What are the chances of picking up something like this in a bicycle tire? If you’re me, 100 percent.

Did I mention the Gates belt? Yeah, it has one of those, too.

I don’t know that I’ve ever had to deal with a flat of any kind on this bike, which is a testament to its Geax AKA 29 x 2.0 tires. But this fucking screw might’ve given even Superman a hitch in his gitalong if he ever happened to be afoot in Albuquerque.

As I was, on a scorching Sunday morning, hoofing it along the shoulder of the Pan American, looking for a shady spot and trying to remember how to remove and replace the rear wheel on a Rohloff/Gates-equipped bike, a chore I last performed in a workstand at Chez Dog in Bibleburg back in … 2012?

Lucky me, I found a bus bench with a sun shade at Balloon Fiesta Parkway. And then I set about rooting through the ol’ mental hard drive.

Lessee here: Shift into 14th gear. Break out a nickel to loosen the thumbscrew holding the cable box to the hub. Remove the cable box. Open the quick-release lever. Remove the wheel.

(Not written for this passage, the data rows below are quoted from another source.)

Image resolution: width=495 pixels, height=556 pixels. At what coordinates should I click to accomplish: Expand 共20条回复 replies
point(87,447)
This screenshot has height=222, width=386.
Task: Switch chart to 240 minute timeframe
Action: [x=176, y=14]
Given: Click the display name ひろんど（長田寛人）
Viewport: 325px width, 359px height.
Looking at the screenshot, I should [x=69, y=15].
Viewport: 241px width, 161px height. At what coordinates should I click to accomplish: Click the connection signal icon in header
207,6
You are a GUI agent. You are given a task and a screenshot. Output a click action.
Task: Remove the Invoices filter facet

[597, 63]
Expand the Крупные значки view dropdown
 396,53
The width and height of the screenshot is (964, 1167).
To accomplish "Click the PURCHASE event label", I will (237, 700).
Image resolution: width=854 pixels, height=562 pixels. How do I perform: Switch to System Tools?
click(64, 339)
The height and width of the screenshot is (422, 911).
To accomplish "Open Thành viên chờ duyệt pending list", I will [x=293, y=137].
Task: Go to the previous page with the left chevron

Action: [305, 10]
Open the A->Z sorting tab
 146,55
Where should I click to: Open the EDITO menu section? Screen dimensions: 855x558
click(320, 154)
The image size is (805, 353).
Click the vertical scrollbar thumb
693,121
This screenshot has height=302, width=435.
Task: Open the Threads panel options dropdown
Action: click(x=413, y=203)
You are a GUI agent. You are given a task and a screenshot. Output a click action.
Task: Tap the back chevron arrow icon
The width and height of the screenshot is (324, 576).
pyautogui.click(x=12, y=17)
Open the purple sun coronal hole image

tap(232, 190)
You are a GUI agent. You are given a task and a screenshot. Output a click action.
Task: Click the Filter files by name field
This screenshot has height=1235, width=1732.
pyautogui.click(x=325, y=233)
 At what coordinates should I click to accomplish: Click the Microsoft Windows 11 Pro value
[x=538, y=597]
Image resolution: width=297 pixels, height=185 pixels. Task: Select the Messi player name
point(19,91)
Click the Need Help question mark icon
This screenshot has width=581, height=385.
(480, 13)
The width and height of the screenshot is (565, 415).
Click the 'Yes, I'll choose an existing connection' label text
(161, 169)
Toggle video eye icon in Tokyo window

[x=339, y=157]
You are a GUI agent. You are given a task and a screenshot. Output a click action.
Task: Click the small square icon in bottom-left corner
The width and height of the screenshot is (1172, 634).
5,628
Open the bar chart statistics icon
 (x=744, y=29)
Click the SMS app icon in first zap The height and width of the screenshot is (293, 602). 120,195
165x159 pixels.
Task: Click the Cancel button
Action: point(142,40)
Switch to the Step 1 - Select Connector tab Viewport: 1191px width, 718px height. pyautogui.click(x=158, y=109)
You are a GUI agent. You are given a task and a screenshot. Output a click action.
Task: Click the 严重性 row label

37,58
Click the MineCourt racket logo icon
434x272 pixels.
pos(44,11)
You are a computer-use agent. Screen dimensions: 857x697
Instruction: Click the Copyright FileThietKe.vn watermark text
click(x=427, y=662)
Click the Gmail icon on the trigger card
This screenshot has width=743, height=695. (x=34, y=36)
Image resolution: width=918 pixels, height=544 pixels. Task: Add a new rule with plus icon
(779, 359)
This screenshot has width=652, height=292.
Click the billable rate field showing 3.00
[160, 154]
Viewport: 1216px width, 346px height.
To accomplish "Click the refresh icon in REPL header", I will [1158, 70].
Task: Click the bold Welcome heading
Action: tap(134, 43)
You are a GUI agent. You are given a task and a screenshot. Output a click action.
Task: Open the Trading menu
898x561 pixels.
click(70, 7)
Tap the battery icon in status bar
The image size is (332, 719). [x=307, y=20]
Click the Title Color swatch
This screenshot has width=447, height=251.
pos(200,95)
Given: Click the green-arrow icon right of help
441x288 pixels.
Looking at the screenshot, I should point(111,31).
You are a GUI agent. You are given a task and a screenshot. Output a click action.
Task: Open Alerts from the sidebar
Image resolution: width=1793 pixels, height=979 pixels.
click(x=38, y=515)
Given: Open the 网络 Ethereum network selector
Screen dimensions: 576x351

Bingo.

The bus bench had a convenient trash can that made an excellent workstand to hold the bike while I swapped tubes (just affix rear dropouts to rim of can).

Reinstalling the wheel proved a tad more challenging. Unlike a chain, a Gates belt isn’t a greasy mess. But it kept wanting to hop off the crank or the sprocket as I tried to mate hub with dropouts and brake rotor with calipers. Lacking a hammer, I was compelled to employ patience, which is always in short supply among the Irish.

After a few tries, the belt surrendered, I closed the QR, snapped the cable box back into place, screwed it down finger-tight in case I lost my nickel at the casino on the way back, and hey presto! I had all 14 gears and a slightly soft rear tire (about 30 psi, as it turned out, despite my best efforts with my thousand-year-old Blackburn minipump). That was enough to get home.

And a good thing, too, ’cause I only had the one spare tube. One more flat and it was the patch kit for Your Humble Narrator.